Examples of release layers include a layer comprising a known wax,
a plastic film coated with known SiOx or a fluororesin, and the
like. A substrate film comprising a film with high release
properties formed thereon, such as a laminate of a PET substrate
and a heat-resistant fluororesin substrate; and like structured
substrate films, are also usable.
[0135] Other than the transfer method mentioned above, the catalyst
layer can be formed on the electrolyte membrane by applying the
catalyst layer-forming paste composition on the electrolyte
membrane. In this case, known conditions can be used.
3. Battery
[0136] The battery of the present invention (e.g., solid polymer
fuel cells, metal-air batteries, etc.) can be produced by the
method of combining the catalyst layer laminated membrane with the
laminate (laminate of the separator and the conductive layer A) of
the present invention, or by providing a known or commercially
available separator, terminals, etc., in the above
membrane-electrode assembly or on the conductive porous substrate
side of the laminate (laminate of the conductive porous substrate
and the conductive layer A).
[0137] For example, when the laminate of the present invention is
used for metal-air batteries, the conductive porous substrate can
be used as the support to assemble the negative
electrode/electrolyte/separator for metal-air battery/conductive
layer A (conductive layer B)/support. In this case, since the
conductive layer A (conductive layer B) includes a conductive
carbon material, it functions as the catalyst layer and/or gas
diffusion layer. In addition to the above structure, a positive
electrode catalyst layer can be laminated on the conductive layer A
side. In this case, a conductive porous substrate such as metal
mesh can be used as the support.
[0138] When the laminate of the present invention is used for
metal-air batteries, the structure of (negative
electrode/electrolyte/separator for metal-air battery/positive
electrode catalyst layer/(conductive layer B)/conductive layer
A/support) is an option. In this case as well, since the conductive
layer A (conductive layer B) includes a conductive carbon material,
it functions as a catalyst layer and/or a gas diffusion layer.
Therefore, the laminate can be used without providing the positive
electrode catalyst layer mentioned above.

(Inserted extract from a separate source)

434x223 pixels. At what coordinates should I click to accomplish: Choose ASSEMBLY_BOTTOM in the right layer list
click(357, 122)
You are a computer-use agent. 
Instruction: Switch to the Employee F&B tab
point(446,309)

[0139] The types of metal-air batteries include lithium-air
batteries, sodium-air batteries, potassium-air batteries,
magnesium-air batteries, calcium-air batteries, zinc-air batteries,
aluminum-air batteries, and iron-air batteries. The metal-air
battery may be a primary battery or a secondary battery. The
materials used to form the positive electrode catalyst layer,
negative electrode, electrolyte, separator, and support may be
known or commercially available materials that are conventionally
used in metal-air batteries. The electrolyte may be in the form of
a liquid, a gel, or a solid.
Advantageous Effects of Invention
[0140] According to the present invention, a laminate having good
adhesion between the support (separator or conductive porous layer)

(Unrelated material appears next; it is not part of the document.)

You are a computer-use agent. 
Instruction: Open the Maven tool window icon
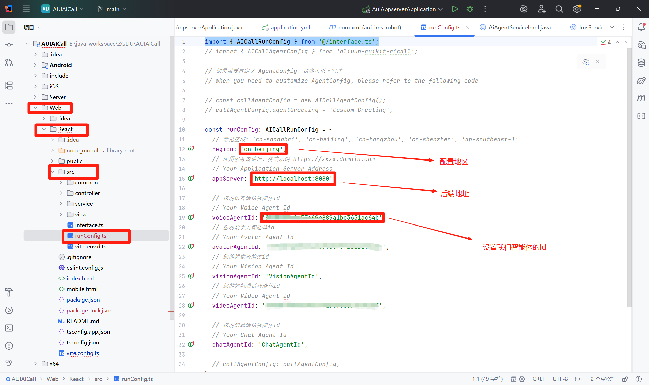click(641, 98)
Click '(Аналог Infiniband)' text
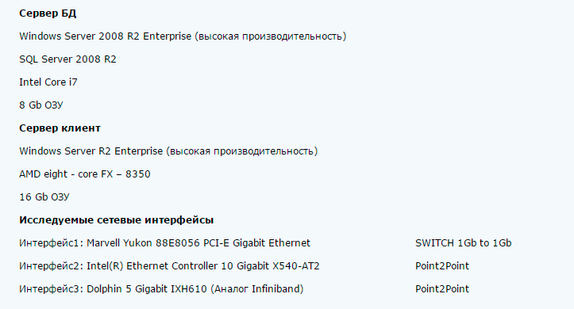Image resolution: width=574 pixels, height=309 pixels. [257, 289]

and the conductive layer can be provided.
[0141] According to the present invention, a laminate having good
adhesion between the conductive layer A and the conductive layer B,
and having reduced film thickness variation in each conductive
layer can be provided.
DESCRIPTION OF EMBODIMENTS
[0142] The present invention is explained in detail with reference
to the Examples and Comparative Examples; however, the present
invention is not limited to the following examples.
<Materials>
[0143] The materials shown below were used for preparation of the
conductive layer A-forming paste composition and the conductive
layer B-forming paste composition.
Conductive carbon particles: Furnace black (Balkan xc72R: produced
by Cabot Corporation), average molecular weight: 1,000 to 3,000,
average particle diameter: 30 nm Conductive carbon fibers (1): VGCF
(VGCF (registered trademark) (standard product): produced by Showa
Denko K.K.; average fiber diameter: 150 nm, average fiber length:
10 to 20 .mu.m, and average aspect ratio: 10 to 500) Conductive
carbon fibers (2): S241 (produced by Osaka Gas Chemical, Co., Ltd.;
average fiber diameter: 13 .mu.m, average fiber length: 130 .mu.m,
and average aspect ratio: 10) Polymer (1): Nafion (a 5 wt % Nafion
solution "DE-520" produced by Du Pont, Inc., was used), Tg:
130.degree. C. Polymer (2): Solef21216/1001 (produced by Solvay
Solexis; PVDF; solids content: 10 wt %), Tg: -30.degree. C. Polymer
(3): Polytetrafluoroethylene (PTFE) (AD911L: produced by Asahi
Glass Co., Ltd.), Tg: about 130.degree. C. Dispersant: Emulgen A-60
(produced by Kao Corporation)
Example 1
[0144] Conductive carbon particles (100 parts by weight), polymer
(3) (50 parts by weight), conductive carbon fibers (1) (75 parts by
weight), polymer (1) (1,250 parts by weight (solids content: 62.5
parts by weight)), dispersant (25 parts by weight), and water (350
parts by weight) were subjected to media dispersion to prepare a
conductive layer A-forming paste composition. The conductive layer
A-forming paste composition was applied to a polyethylene
terephthalate (PET) film including a release layer to a thickness
of about 50 .mu.m using an applicator. Regarding the viscosity of
the paste composition, the shear viscosity was about 150 mPas at a
shear rate of 1,000 (1/s). The viscosity of the paste composition
was measured using a Physica MCR301 produced by Anton Paar GmbH (a
cone-shaped jig with a diameter of 50 mm and an angle of 1.degree.
was used as a jig). The paste compositions used in other Examples
and Comparative Examples were measured in the same manner.
Subsequently, drying was performed in a drying furnace set at
95.degree. C. for about 15 minutes to produce a conductive layer
(A-1). In the conductive layer (A-1), the polymers (polymers (1)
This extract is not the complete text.